─── Provided records

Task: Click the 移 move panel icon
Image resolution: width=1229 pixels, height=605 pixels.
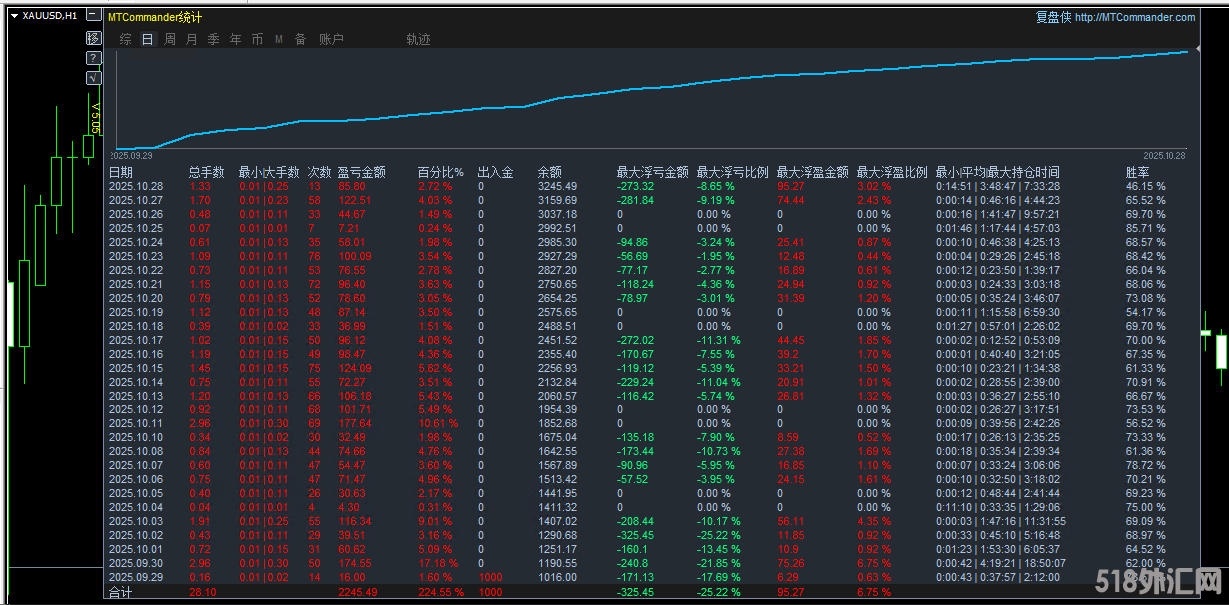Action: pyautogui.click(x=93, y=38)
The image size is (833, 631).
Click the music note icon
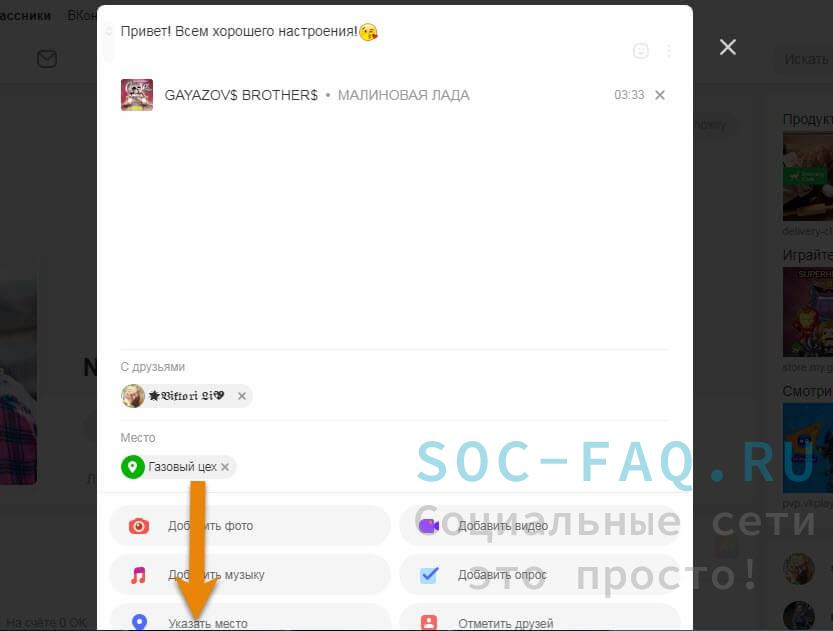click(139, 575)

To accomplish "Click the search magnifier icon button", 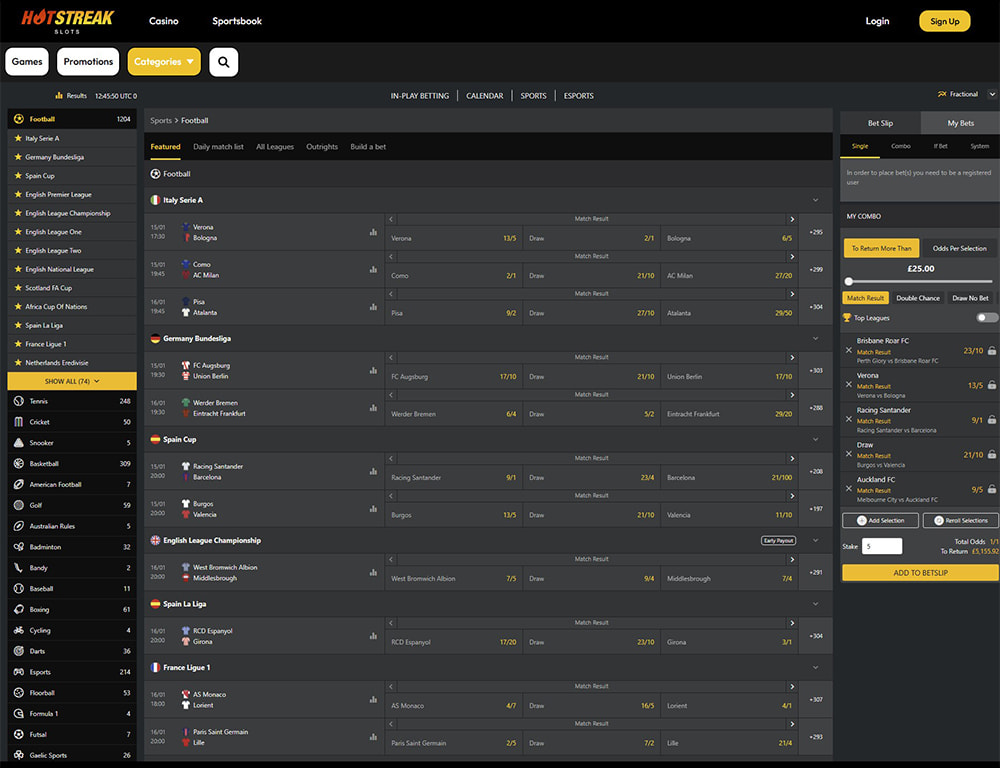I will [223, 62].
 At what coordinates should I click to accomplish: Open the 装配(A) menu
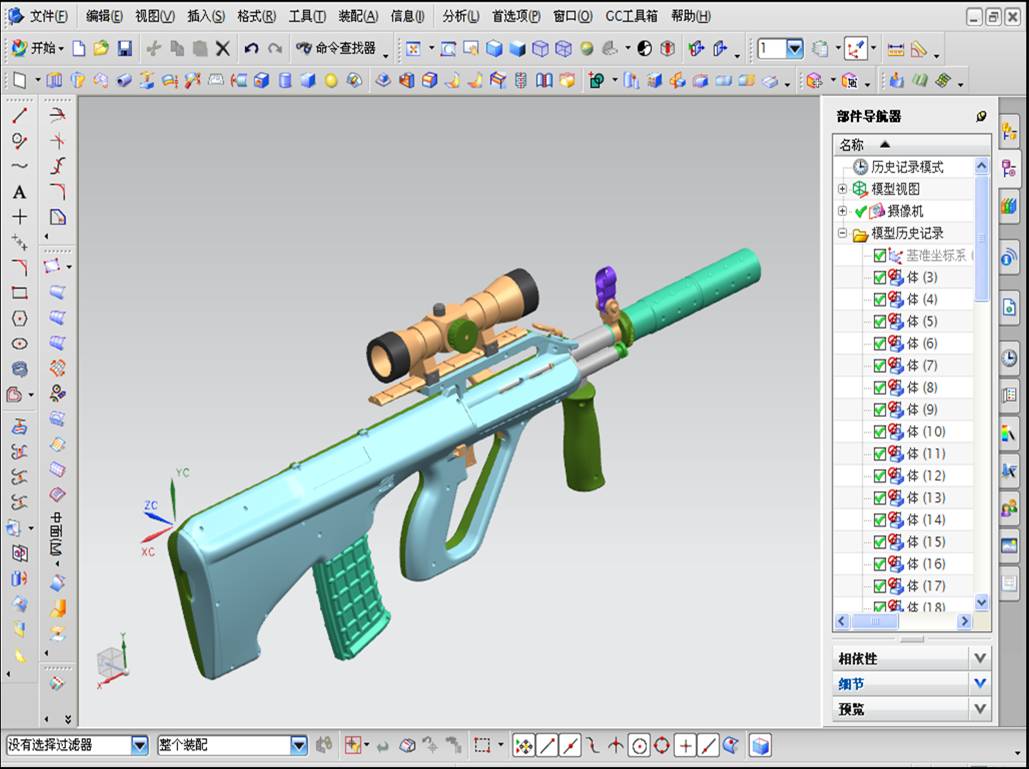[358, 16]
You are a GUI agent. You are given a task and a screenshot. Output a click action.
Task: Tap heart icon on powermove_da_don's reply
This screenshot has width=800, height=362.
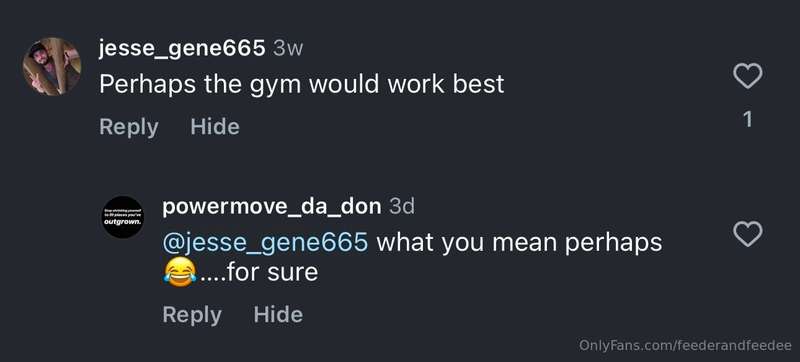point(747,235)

──────

__What you will do__
Beginning at the line with "Task: Tap heart", reproduce each line exactly through the last line of the records above, with pictures left out.

__Answer section__
Task: Tap heart icon on powermove_da_don's reply
This screenshot has width=800, height=362.
point(747,235)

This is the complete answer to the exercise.